In “Radical Markets”, Eric Posner and Glen Weyl propose a system of universal, permanent second-price “Vickrey Auctions” of land as a mechanism for price discovery on the utility of property and the taxation of the ongoing ownership of that value with a “Harberger Tax” as the means of funding a just, redistributive, state. They call this the “Vickrey Commons”.
Critics of the Vickrey Commons proposal tend to focus on the fact that everywhere is always for sale to the highest bidder rather than the fact that the accompanying tax is intended to ensure socially productive use of property and to securely fund social welfare. From a cypherpunk or cryptocurrency point of view however, the intrusion of the state into property relations is inherently unjust and distortive of social relations. We will return to the redistributive element of the Vickrey Commons later, but for the moment it is its capacity for driving price discovery and productive use that I wish to focus on.
Vickrey Auctions are often used by states to privatise radio frequencies in the electromagnetic spectrum. Extending this to the visible spectrum, to colour, would be the stuff of satire. But below the state level we do see the inefficient allocation and exploitation of colour and other aesthetic properties in the artworld. We can tackle this using the intelligence of markets and simulated property rights on the blockchain.
Let us first make individual colours, shapes, line and surface qualities and other aesthetic properties representable as non-fungible tokens on the blockchain. These can then be sold. The right to use those properties can then be sold by the owners as fungible tokens.
Compositions of these tokens can then be represented in turn by a secondary layer of non-fungible tokens and usage rights for those expressed by their own higher layer of non-fungible tokens.
This process can be repeated until concrete instances of the expression of asthetic properties are expressed by composing non-fungible tokens from different layers into a non-fungible token that can be treated as unique or, alternatively, editioned using a final layer of fungible tokens.
If we use the Ethereum blockchain for this, the system can be represented as a stack of ERC-721, ERC-1633, ERC-20, and ERC-998 smart contracts.
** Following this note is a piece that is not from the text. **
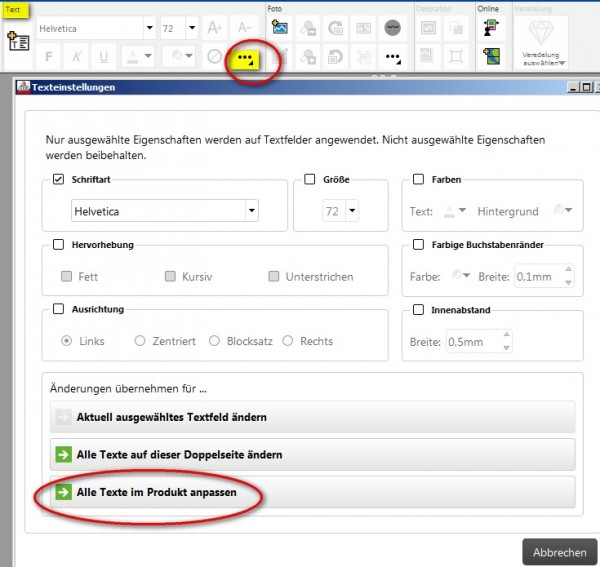The image size is (600, 567).
Task: Toggle bold F formatting in toolbar
Action: coord(49,57)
In the absence of rent or taxes, the owners of non-fungible aesthetic properties can make money by selling those tokens or by releasing and/or re-purchasing fungible tokens that represent them. The optimal strategies for this are outside the scope of this essay, but do involve reacting to demand at different levels for fundamental and derived/composed properties in a timely manner.
Returning to the redistributive aspect of the Vickrey Commons, we can (pre-)sell the fundamental aesthetic properties to one or more foundations that exist to profit from them in order to redisttibute those profits to deserving artistic and/or social causes. It is possible to imagine various ways of structuring those foundations as smart contracts or their payment(s) as domain-specific tokens, although introducing a Tokenized Aesthetic Vickrey Commons currency coin risks the introduction of a central bank-like entity into the system.
Where the foundations’ revenue must go to the authors of works using those properties, this is possible to enforce simply on-chain although avoiding the sybil problem and other issues with on-chain redistribution is much less simple. Where we wish to enforce more complex relations between the work and the foundation we will need aesthetic comparison games, which can be completed onchain but are much more expensive than a simple token check. Where the foundations’ missions are more arbitrary, controls begin to look more like human organization than enforcement through code.
It is not possible to exclude duplicate token contracts on a given blockchain without support for doing so at the protocol level, and in the general case it is impossible across blockchains without protocol support for a cross-chain proof-of-precedence protocol. It is even easier to simply not use these tokens. Why, then would anyone use them?
Anchoring a singular source of these properties through first-mover and network effects may be sufficient to make it authoritative for anyone who wishes to use them. The use of these tokens is then a means of establishing price and authenticity, which if we squint hard is to say it is a means to establish value.
Further objections to this translate neatly into objections to the artworld and schemes to reform or replace it.